Bretagne. Concentration exceptionnelle de requins pèlerins le long des côtes

Source : Ouest France samedi 06 juillet 2013

Quelque 160 signalements de requins pèlerins le long des côtes bretonnes ont été transmis cette année.

Selon l’association pour l’étude et la conservation des sélaciens (APECS), qui recense les requins pèlerins autour de l’archipel des Glénan, 2013 est une année « exceptionnelle » avec une concentration jamais observée depuis six ans.

Si 2012 a été la pire année en nombre de requins observés depuis le début du recensement en 1997, à l’inverse « 2013 semble être une année exceptionnelle », assure dans un communiqué l’association Apecs.

160 signalements

Quelque 160 signalements d’un ou plusieurs requins lui ont été transmis depuis le début du printemps, dont près de 100 dans le seul Finistère-Sud, assure-t-elle. « Une telle concentration n’avait pu être observée depuis plus de six ans ».

À la suite de ces signalements, l’association a sillonné les eaux de l’archipel des Glénan du 26 mai au 6 juin, avec l’objectif de recueillir des informations sur ces requins, inoffensifs et encore largement méconnus, et tenter de poser de nouvelles balises de suivi par satellite.

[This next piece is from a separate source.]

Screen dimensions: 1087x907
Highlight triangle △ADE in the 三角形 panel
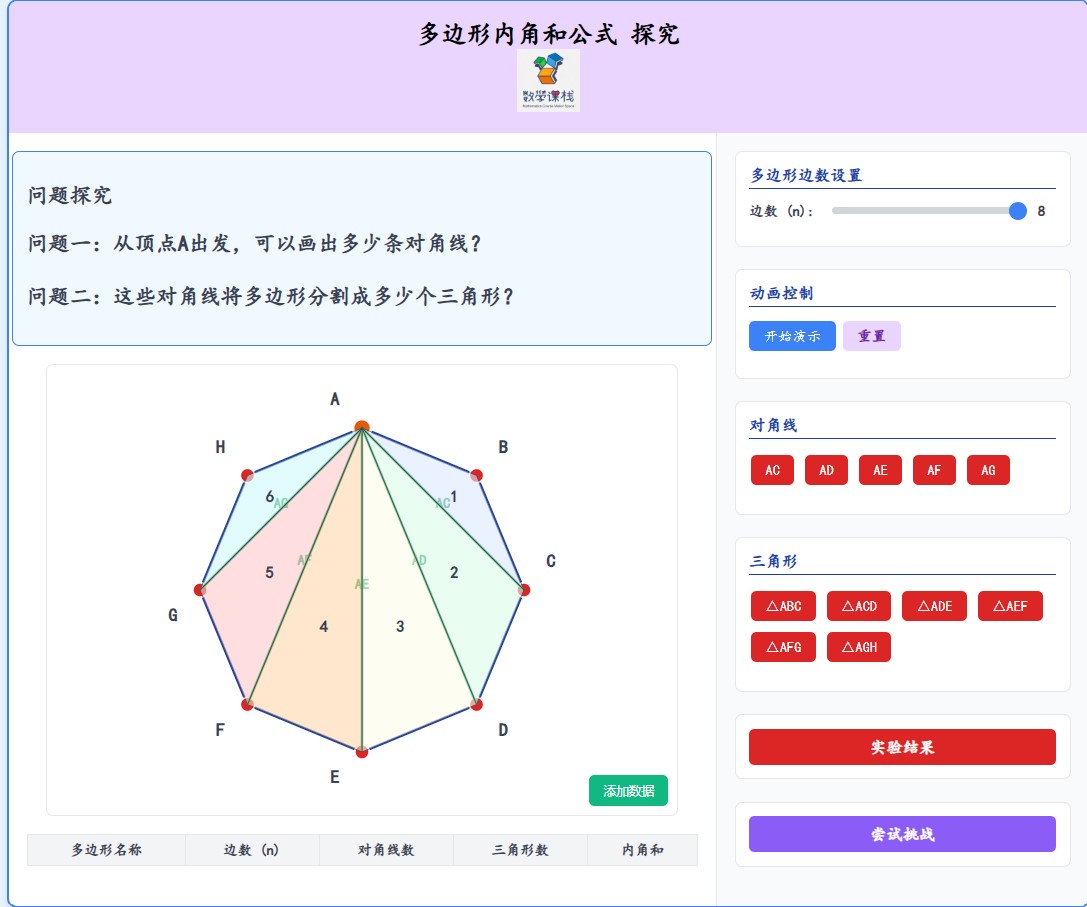click(934, 606)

« Le 6 juin, avec des conditions météorologiques optimales, l’archipel des Glénan s’est transformé en véritable autoroute à requins », a assuré Hélène Gadenne, présidente de l’association, qui ce jour-là a aperçu dix individus, alors que 30 signalements lui parvenaient de professionnels de la mer et de plaisanciers.

2e plus grand poisson du monde

Contrairement aux idées reçues, les requins ne fréquentent pas uniquement les eaux chaudes des tropiques, assure ainsi l’association. Les eaux de l’hexagone abritent en effet plusieurs dizaines d’espèces dont le deuxième plus grand poisson du monde, le requin-pèlerin, une espèce menacée. Parmi les autres espèces, la petite et la grande roussette, le requin-taupe, mais aussi, bien qu’en faible nombre et loin des côtes, le très redouté requin blanc.

Inoffensif

Pouvant atteindre 12 m, pour un poids d’environ 5 tonnes, de couleur gris-brun avec de longues fentes branchiales de chaque côté de la tête, le requin-pèlerin est inoffensif, assure l’association, expliquant qu’il se nourrit uniquement de plancton.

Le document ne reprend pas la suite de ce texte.